Chris from Saint John Payne School sent in clear diagrams to explain the first part.

Diana thought about a general result. Here's what she sent us.

In general, suppose that we've placed points $A$, $B$ and $C$ in such a way that $\angle A O B=\angle B O C=2\theta$. I'm going to show that $\sin(2\theta)=2\sin\theta\cos\theta$. This is called a double angle formula.\par From triangle $O A M$, we know that $A M=\sin(2\theta)$ (as the circle has radius $1$).

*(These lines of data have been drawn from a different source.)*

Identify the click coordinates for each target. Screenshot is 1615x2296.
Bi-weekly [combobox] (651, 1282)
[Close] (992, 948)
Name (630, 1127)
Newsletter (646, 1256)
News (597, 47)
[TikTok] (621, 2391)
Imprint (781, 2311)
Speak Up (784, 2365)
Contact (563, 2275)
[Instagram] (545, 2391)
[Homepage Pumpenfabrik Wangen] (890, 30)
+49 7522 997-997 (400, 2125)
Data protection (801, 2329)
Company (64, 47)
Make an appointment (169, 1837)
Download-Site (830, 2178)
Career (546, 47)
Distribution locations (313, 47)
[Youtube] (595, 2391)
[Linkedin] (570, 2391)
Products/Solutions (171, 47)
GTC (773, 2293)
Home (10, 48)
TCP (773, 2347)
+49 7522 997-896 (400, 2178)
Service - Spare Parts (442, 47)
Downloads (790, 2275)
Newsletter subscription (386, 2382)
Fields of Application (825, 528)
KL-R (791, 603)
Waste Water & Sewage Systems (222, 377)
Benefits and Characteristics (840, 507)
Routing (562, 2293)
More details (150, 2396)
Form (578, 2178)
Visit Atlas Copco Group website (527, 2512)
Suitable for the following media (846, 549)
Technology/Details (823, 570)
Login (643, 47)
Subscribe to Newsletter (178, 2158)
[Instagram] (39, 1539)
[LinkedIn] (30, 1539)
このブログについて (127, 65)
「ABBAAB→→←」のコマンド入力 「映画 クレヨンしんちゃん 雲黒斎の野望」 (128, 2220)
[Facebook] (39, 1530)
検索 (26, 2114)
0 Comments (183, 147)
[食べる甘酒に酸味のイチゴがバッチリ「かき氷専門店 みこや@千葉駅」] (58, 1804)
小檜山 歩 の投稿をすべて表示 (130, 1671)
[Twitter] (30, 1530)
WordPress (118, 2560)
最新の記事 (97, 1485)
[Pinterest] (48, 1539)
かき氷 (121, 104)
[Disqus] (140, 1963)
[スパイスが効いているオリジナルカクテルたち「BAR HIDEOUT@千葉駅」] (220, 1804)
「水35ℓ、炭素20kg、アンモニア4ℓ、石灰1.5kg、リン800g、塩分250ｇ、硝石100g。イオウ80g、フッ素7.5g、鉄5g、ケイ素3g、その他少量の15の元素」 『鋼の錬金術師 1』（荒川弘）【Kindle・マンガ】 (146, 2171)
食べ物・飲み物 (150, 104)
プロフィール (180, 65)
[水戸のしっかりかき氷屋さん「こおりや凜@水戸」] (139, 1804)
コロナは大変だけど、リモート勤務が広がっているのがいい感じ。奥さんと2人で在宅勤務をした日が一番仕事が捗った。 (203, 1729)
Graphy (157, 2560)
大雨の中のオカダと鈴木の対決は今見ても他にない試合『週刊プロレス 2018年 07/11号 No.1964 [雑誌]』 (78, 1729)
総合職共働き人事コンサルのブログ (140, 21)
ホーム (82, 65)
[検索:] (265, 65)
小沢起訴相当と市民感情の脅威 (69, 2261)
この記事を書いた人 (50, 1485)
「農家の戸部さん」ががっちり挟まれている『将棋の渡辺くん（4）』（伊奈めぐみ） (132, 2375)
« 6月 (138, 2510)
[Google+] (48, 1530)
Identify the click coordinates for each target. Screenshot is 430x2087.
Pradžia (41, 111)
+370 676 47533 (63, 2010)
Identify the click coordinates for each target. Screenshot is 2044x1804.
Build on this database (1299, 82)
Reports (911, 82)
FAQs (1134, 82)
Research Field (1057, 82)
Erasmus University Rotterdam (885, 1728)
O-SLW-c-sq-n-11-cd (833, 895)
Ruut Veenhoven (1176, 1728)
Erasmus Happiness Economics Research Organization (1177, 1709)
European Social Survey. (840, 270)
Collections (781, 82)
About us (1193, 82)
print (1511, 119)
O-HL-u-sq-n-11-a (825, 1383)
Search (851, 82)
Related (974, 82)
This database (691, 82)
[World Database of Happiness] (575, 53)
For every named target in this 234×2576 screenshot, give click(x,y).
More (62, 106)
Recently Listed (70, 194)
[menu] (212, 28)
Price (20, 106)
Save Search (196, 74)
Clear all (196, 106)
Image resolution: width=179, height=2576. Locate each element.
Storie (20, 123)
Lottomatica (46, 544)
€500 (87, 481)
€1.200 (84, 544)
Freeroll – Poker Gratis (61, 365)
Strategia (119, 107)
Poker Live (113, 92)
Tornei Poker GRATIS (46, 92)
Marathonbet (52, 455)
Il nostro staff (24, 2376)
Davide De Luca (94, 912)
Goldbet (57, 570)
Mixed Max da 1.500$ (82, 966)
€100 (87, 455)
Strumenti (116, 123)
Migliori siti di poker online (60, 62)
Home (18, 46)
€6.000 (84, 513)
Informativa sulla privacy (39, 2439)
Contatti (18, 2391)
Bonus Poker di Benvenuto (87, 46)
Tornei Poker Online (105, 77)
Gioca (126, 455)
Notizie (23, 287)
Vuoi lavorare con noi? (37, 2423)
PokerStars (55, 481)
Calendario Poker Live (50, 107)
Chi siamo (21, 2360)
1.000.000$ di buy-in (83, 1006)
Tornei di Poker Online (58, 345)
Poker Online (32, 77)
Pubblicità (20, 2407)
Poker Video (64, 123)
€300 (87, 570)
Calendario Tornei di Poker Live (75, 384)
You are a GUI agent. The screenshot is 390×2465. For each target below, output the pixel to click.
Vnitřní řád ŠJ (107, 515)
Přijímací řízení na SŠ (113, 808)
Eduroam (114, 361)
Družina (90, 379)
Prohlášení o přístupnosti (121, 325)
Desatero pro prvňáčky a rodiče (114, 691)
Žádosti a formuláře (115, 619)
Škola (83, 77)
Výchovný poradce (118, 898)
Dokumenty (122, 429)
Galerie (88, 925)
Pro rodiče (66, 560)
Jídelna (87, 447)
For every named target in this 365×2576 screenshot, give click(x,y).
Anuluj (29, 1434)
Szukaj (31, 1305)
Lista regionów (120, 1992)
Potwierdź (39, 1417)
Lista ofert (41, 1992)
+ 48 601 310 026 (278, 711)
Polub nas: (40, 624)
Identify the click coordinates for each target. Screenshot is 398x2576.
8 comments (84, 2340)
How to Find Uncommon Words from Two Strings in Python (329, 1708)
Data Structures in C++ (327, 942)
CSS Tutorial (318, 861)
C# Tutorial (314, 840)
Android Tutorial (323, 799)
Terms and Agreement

From triangle $O A B$, we know that $A B=2\sin\theta$ (the blue line bisects the angle at $O$ and since triangle $A O B$ is isosceles, the blue line meets $A B$ at a right angle, so we can think about two right-angled triangles, each with angle $\theta$ at $O$).

Since $\angle A B O=90^{\circ}-\theta$ (from the isosceles triangle $A O B$), we know that $\angle B A M=\theta$, and so from triangle $A B M$ we see that $A M=A B\cos\theta$.

Putting together the last two paragraphs, we get $A M=2\sin\theta\cos\theta$. But also $A M=\sin(2\theta)$, so $\sin(2\theta)=2\sin\theta\cos\theta$.